Future Shock! The Story of 2000AD
Directed by Paul Goodwin (2014)
Just
released on DVD with a plethora of extras including extended interviews with
creators such as Pat Mills, Dave Gibbons and Grant Morrison plus mini
documentaries about the appeal of comics, Alex Garland’s Dredd film and the comic’s fractious relationship with the U.S.A.,
this is a worthwhile purchase for anyone interested in the hothouse of
mind-warping talent that is 2000AD.
Much of
the film uses the creators’ memories to explore the groundbreaking nature of the
comic. This was the first British comic to publish the creators’ names on their
stories, the comic where creators were allowed to indulge their subversive
sides and develop hard-edged, satirical stories such as Judge Dredd and Nemesis
the Warlock that would help prepare the ground for the revolutionary Watchmen and DC’s Vertigo line.
In the
staid, deferential world of publishing in the 1970s, 2000AD needed strong
personalities to steer it through troubled waters and a media that was hostile
to what were still being referred to as ‘penny dreadfuls’ and it was lucky to
have such creators as tenacious as Pat Mills, Kevin O’Neill and John Wagner on
board. Unsurprisingly, of all the
interviewees, their contributions are the most revealing and entertaining,
though David Bishop’s self-effacing comments about his time as editor during
the comic’s dark period in the 1990s are also fascinating.

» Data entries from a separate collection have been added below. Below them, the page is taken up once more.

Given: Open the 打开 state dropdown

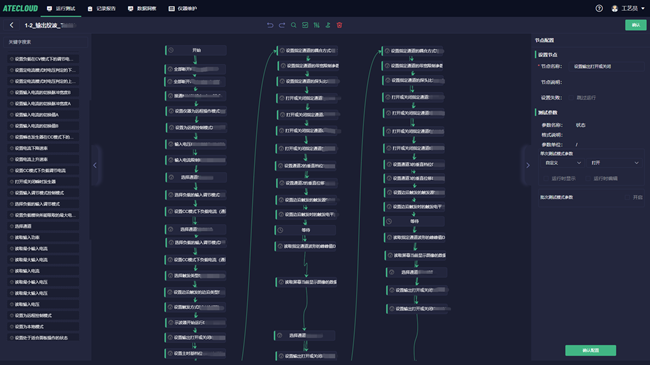Looking at the screenshot, I should [615, 163].
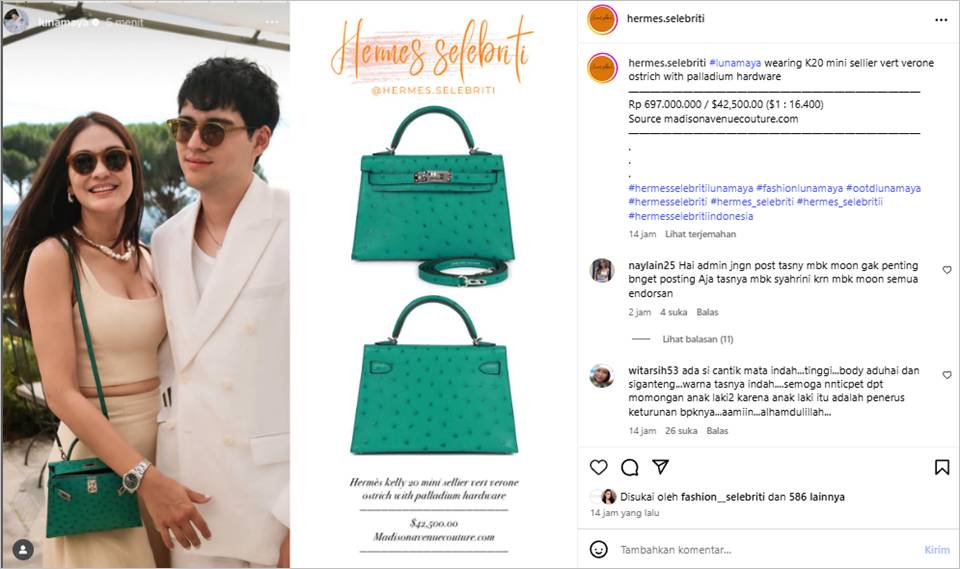Reply to witarsih53's comment via Balas
The image size is (960, 569).
click(717, 431)
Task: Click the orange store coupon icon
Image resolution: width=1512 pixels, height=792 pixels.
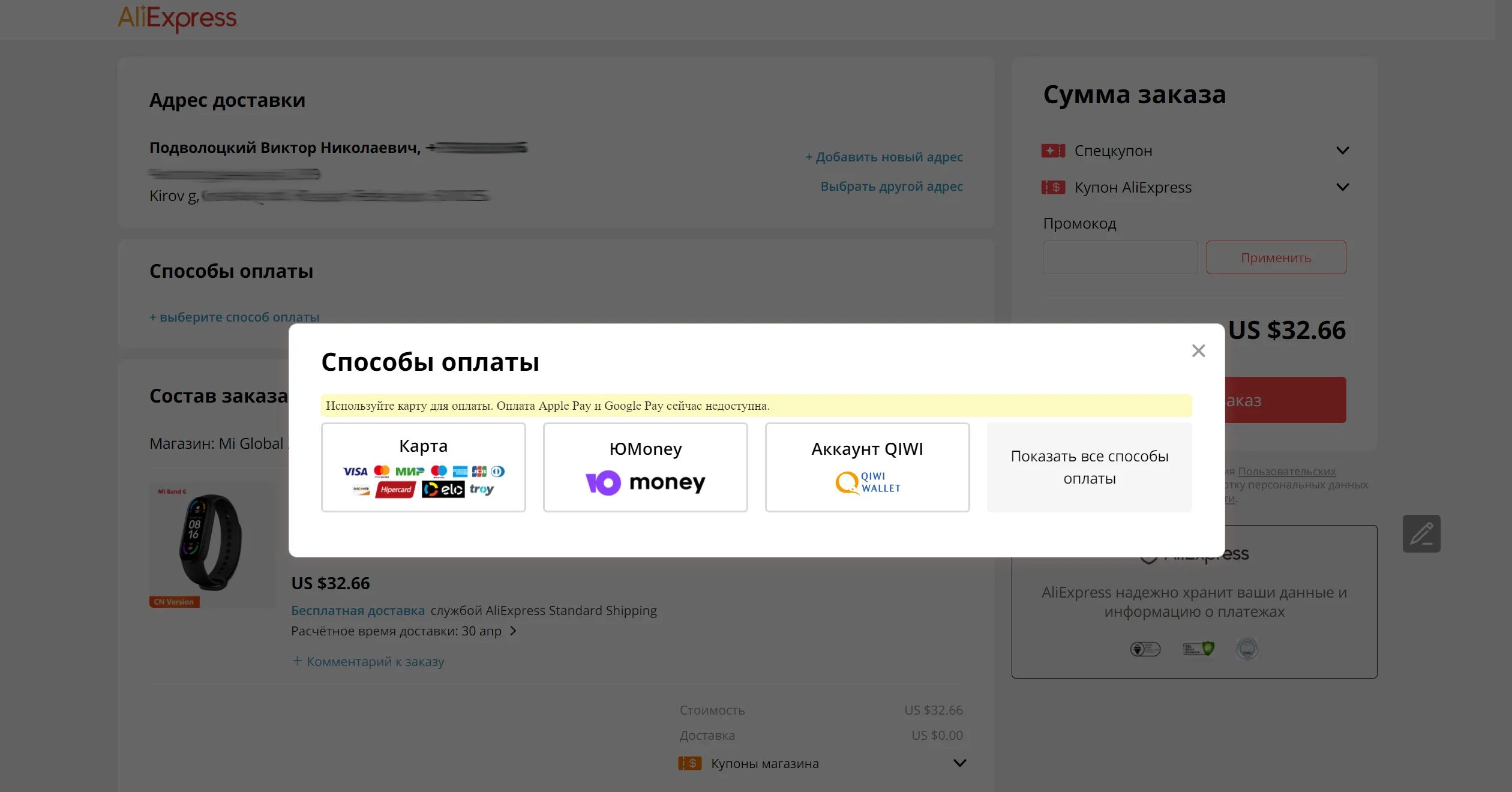Action: 689,763
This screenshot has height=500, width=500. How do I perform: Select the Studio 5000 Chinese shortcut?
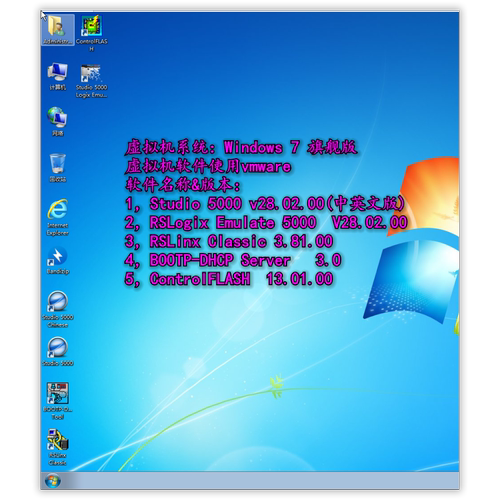58,309
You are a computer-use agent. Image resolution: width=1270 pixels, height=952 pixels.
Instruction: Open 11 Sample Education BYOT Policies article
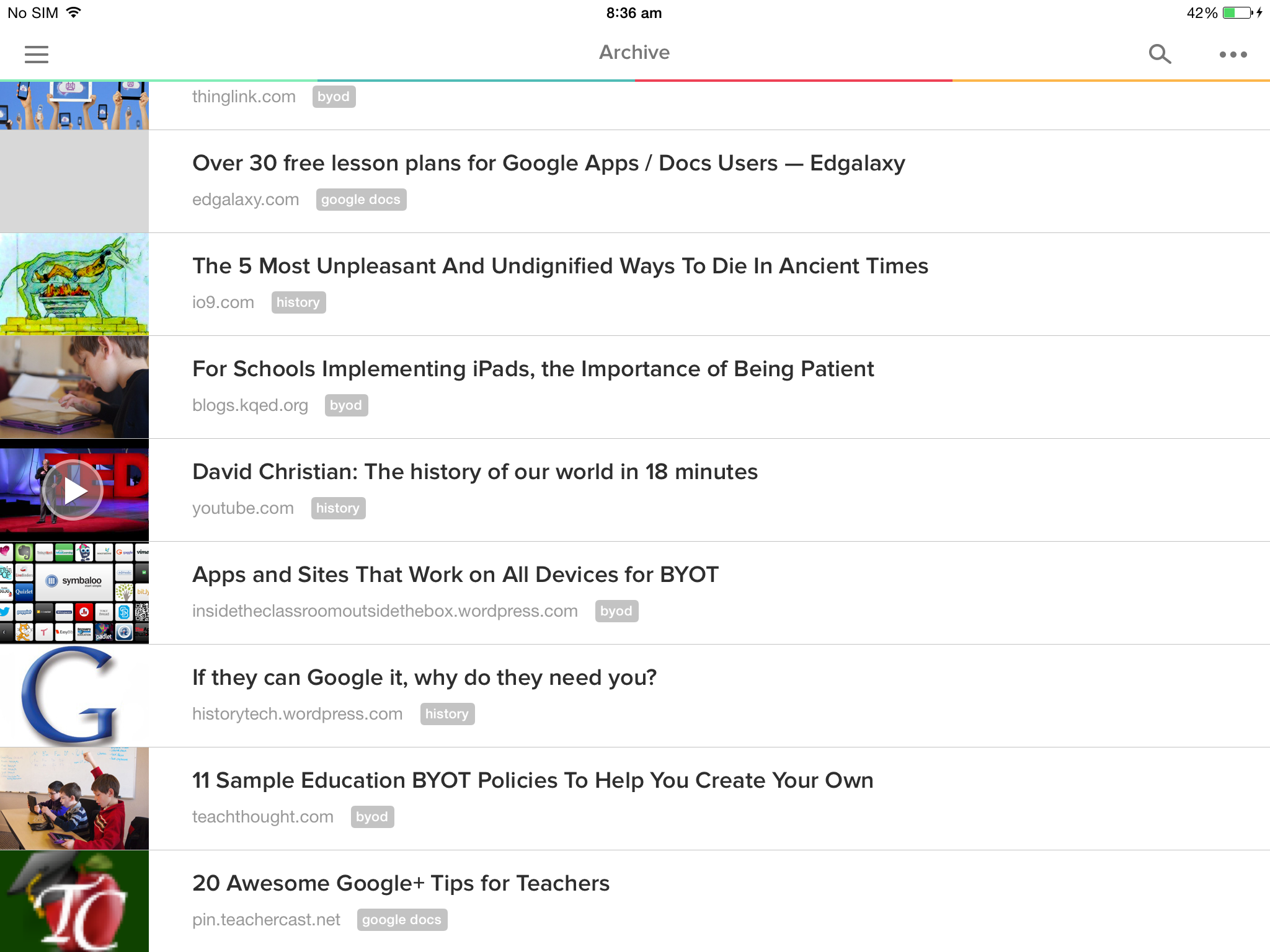point(532,781)
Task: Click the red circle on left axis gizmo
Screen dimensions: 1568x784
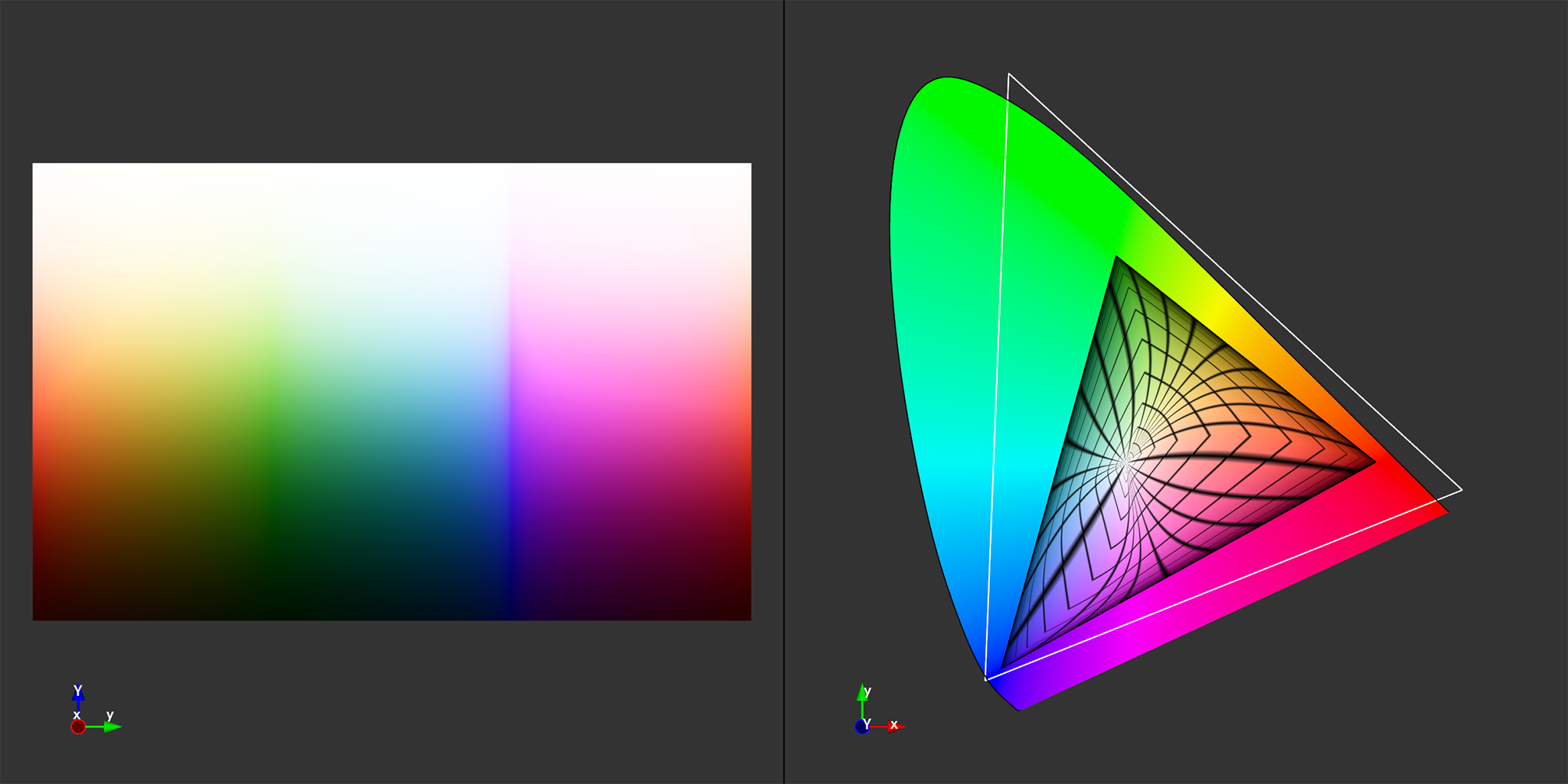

Anyone who stopped buying 2000AD in the 1980s will be
interested to see the depths to which it appeared to plunge during its
subsequent identity crisis.
Included among the extras is a
candid half-hour interview with ex-editor Steve MacManus, who had declined to
participate on the original documentary. Judging by his mild manner and obvious
respect for the various creators who worked on the comic during its 1980s
heyday, it’s easy to see why he was so successful as the middleman between a
conservative and often hostile management at IPC and a group of sensitive and
often feisty creators.
This
is an illuminating addition to a refreshingly zippy, no-nonsense documentary
that is true to the spirit of the galaxy’s greatest comic. Zarjaz!